Written by 5:39 am Audiophile Music

New Music for September 19th

Paul Wilson looks are new music from jazz, classical, and world music artists who may not be familiar to you, but should be…


AR-Elements-Of-Life.jpgReginald Cyntje- Elements Of Life

I first reviewed Reginald Cyntje’s “Love” CD back on November 22, 2013. In that review, I noted that Love was a mix of “calypso, reggae and other “Caribbean flavors.” For his latest release, Elements Of Life, Cyntje’s goal was a harmonious balance of the elements and a search for joy. The unmistakable sounds of traditional Calypso music are still there – like the steel pan drum. Cyntje’s remarkable talent on the trumpet is also present. The nine tracks are somewhat more mellow and somber that his previous work but still very enjoyable.

Overall: 8
Sonics: 8

AR-Voodoland.jpgBeat Funktion- Voodoland

Precisely what a Swedish funk band and Voodoo have to do with each other I cannot say, but Beat Funktion has delivered a work that lives up to the band’s name. With trumpets, sax, organ, clavinet, electric bass and drums, all the pieces of the puzzle are there for some up tempo Philadelphia style jazz / funk with an African, Latin groove. The six member ensemble strip down this work to the bare essentials and delivers a very enjoyable “desert Island” release that is sure to please.

Overall: 8
Sonics: 8

AR-Songs-Of-The-Police.jpgKevyn Lettau- Songs Of The Police

Born in Germany, moved to California at age fourteen, Kevyn Lettau grew to love jazz in the culturally rich California music scene.
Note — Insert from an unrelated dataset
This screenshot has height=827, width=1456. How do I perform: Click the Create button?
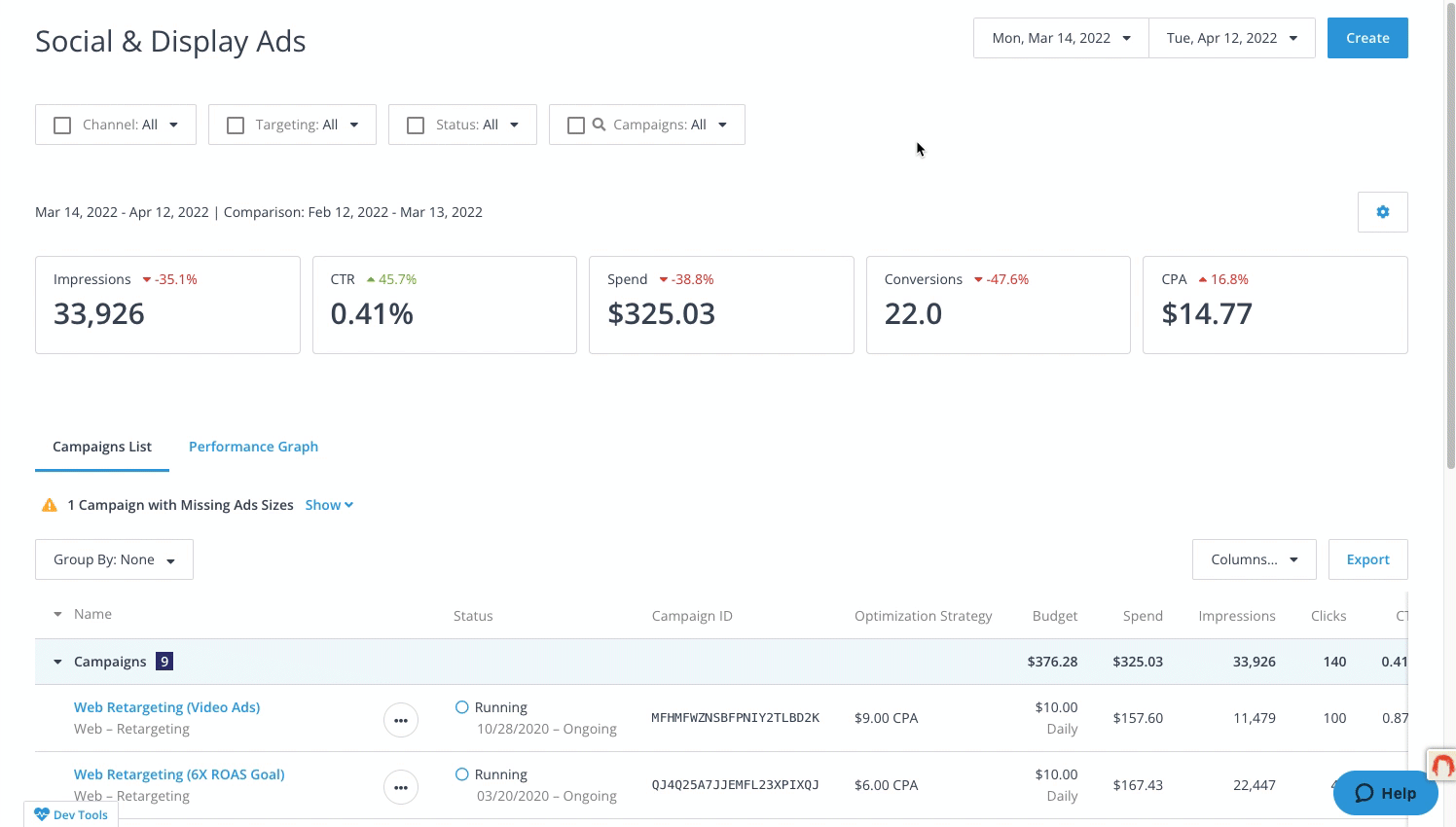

In the mid 1980’s she began working with Sergio Mendes, an association that lasted eight years. Subsequently, she released two solo albums that proved to be very popular with her fans. In 2000, she initially released Songs Of The Police, which her fans also found very popular. This version has been re – mastered by JVC at their Japan studio using the superior XRCD24 mastering process for increased sonics. Lettau has a captivating voice and along with outstanding arrangements her talents really shine. On “De Do Do Do, De Da Da” she has a vocal / percussion duet that is both interesting and really well done. Given the lush arrangements, and the remarkable sonic quality, if you like music by the Police, done in a jazz style by a talented vocalist, this is one to have.

Overall: 8
Sonics: 9

]]>AR-Feel-Like-Dancing.jpgJefferson Rose Band – Feel Like Dancing

Given that the members of this tightly honed ensemble hails from Seattle, California, Ghana, Spain, Louisiana and the Caribbean it is no wonder that their new release is a blend of a variety of musical styles. Latin, Reggae, and even New Orleans funk all make their way into this highly enjoyable release. With both vocal and instrumental tracks of all original music, the eleven tracks mostly live up to the CD’s title. Because this is an upbeat work that is a fun listen.

Overall: 8
Sonics: 8

AR-Sibelius-Symphony.jpgPaul Kletzki – Sibelius Symphony No. 2 In D Major

Born in Poland Paul Kletzki joined the Polish Philharmonic Orchestra at age fifteen where he ultimately was both a composer and conductor. In the 1920’s, Arturo Toscanini championed his compositions. He later joined the newly formed Philharmonia Orchestra in London. He has served as principal conductor in orchestras around the world. This work is Sibelius’ Symphony No. 2 In D Major that was originally recorded in July of 1955. This re – master has been cut from the original master tapes and recorded using the JVC XRCD24 recording process.

Overall: 8
Sonics: 9

AR-Cowboy-Mouth-Go.jpgCowboy Mouth- Go!

The day I was doing this music review I had spent quite a few hours listening to mostly traditional jazz and some classical. Go! is latest release by Cowboy Mouth and the last CD I had to play. As I loaded it into the CD player I had no idea what type of music it might be. In fact, I had not even looked at the CD, the liner notes, or the press release that accompanies the CD. I figured it was just another ho-hum, soft, mellow, traditional jazz selection. I couldn’t have been more wrong. I loaded the CD and when I sat back down and pushed play, Go! did just that. Not jazz or classical, what I heard was good, old fashioned, Southern Fried Rock and Roll a-la The Marshall Tucker Band, Charlie Daniels and the Allman Brothers. Go! was such a barn burner that what I really wanted to do was forget about the review, get up on the coffee table, get down on one knee and play the air guitar. What I did do is crank up the volume and enjoy. This release is trying to recreate what takes place at a Cowboy Mouth live concert. If what happens there is half as much fun as this CD, then I need to definitely check these guys (and girl) out. Go! is their tenth album and they are approaching their 25th anniversary. I’m only sorry I didn’t happen upon them sooner. Rest assured I won’t make that mistake in the future. If you like high octane Southern rock & roll, neither should you.